> [Work task] Copy out each line of the listing below where the string "section" appears.

** Opening Data provided block **

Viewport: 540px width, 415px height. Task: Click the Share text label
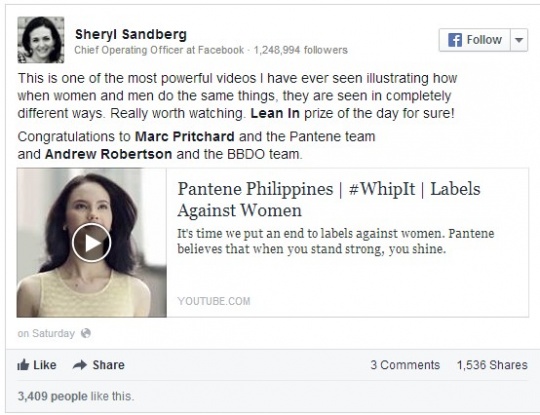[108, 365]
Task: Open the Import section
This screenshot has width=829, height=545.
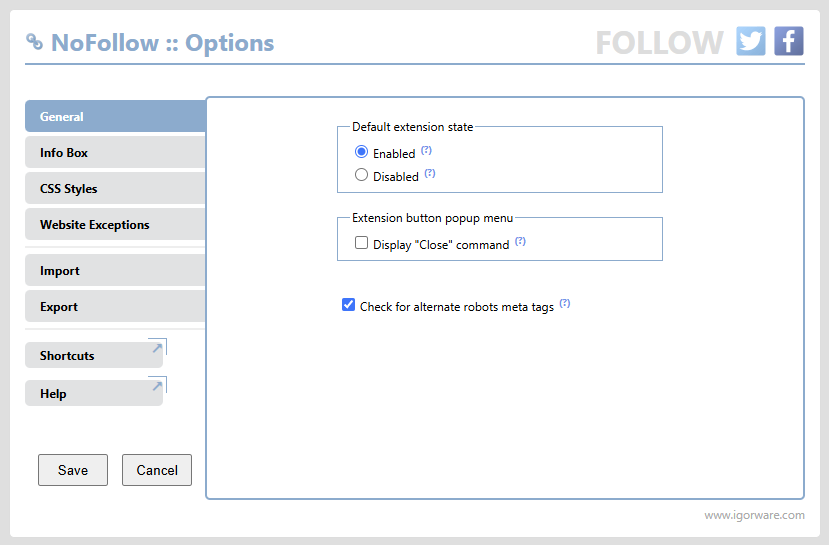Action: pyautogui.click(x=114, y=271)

** Closing Data provided block **
** Opening Data provided block **

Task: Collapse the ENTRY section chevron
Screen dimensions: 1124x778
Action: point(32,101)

** Closing Data provided block **

> [Written answer]
Task: Open the Import section
Task: Collapse the ENTRY section chevron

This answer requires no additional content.